I'm expecting some pretty bad rections to this, but I'm actually enjoying XML at the moment (doing a module about it at uni). It's not so much that I admire XML for what it is (I don't, it's pretty soul destroying), I just can't believe that people would pay you for knocking up a stylesheet, it seems too good to be true. Suspecting trap.

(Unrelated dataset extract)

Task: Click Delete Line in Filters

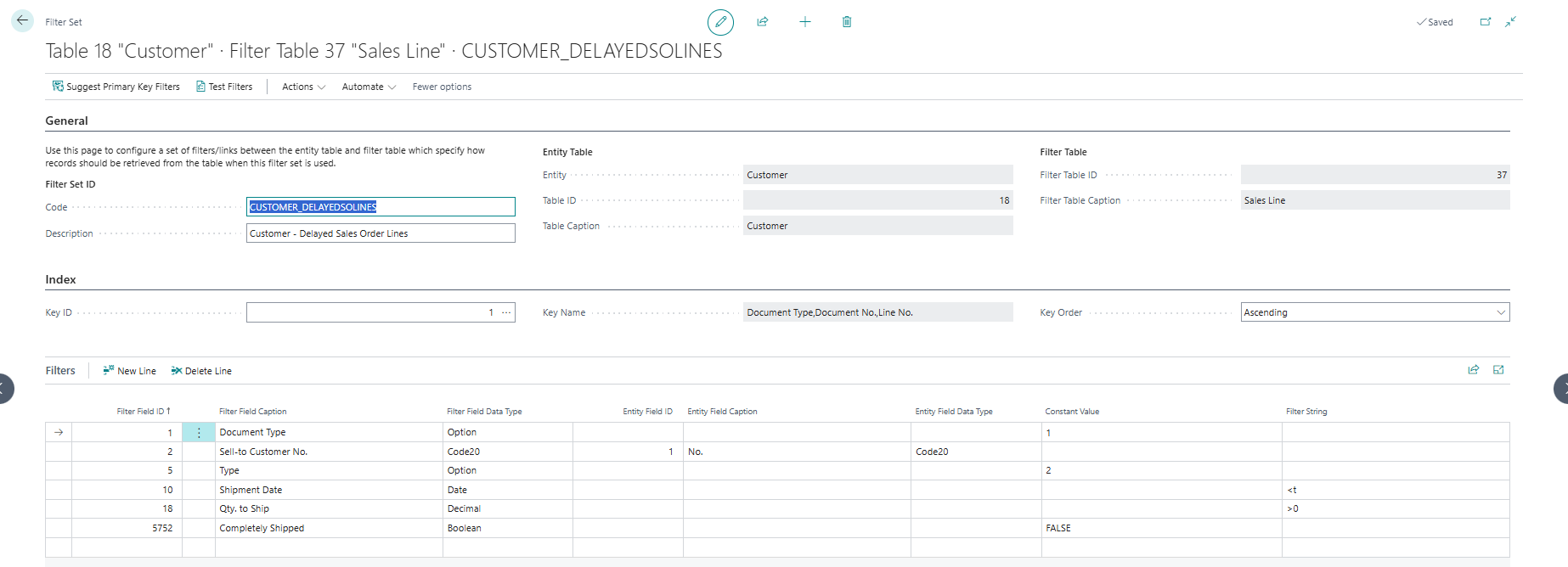Action: coord(201,371)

Name: Anonymous 2006-02-07 8:08

I'd suggest:

Bottom level (for deeper understanding of everything): Assembly

Low level (when you want it fast and/or low-level): C

Mid level (you may need them to make money, but you don't really want to use them yourself): C++, Java

High level (productivity scripts, applications, and webpages, money making, and stuff you do yourself): PHP, Perl, Python

Highest level: Can't comment, still thinking on what to learn. I think I'll try Lisp first, then Haskell if I can't cope with the butt ugly prefix notation. I've been learning these bottom-up, so I'm leaving these more experimental languages last.

Name: Anonymous 2006-02-07 9:25

99 in 100 academics agree: Haskell is superior

Name: Anonymous 2006-02-07 18:02

>>18

99 in 100 laymen agree:  Academics are inferior.

Name: Anonymous 2006-02-09 10:57

>>5
>>7
>>12
>>14
Java killed my passion for programming. C# brought the passion back, although it's also got as much to do with the mentality behind it's design and .NET in general.


>>6
And a lot less suck. When MS announced .NET (around 2000?), the general concensus was it would be vapourware. When it was finally released, a lot of the naysayers, including companies that had been fully pro-Java till then, ended up swallowing their pride and announced that .NET was in fact, unbelievably good, after using it.

Java's 'popularity' owes a lot to the fact that you need an army of bozos to do something when 1 reasonably competant person would have sufficied.

|Batchelor's degrees are seriously devalued these days, try for a master's or even a PhD.
Even masters and PhDs are seriously worthless these days. PhD comes in for interview....and knows nothing outside of repeating marketing and textbook answers. Exactly WTF do they do these days?! It this keeps up, I swear one day I'm going to do a Ballmer.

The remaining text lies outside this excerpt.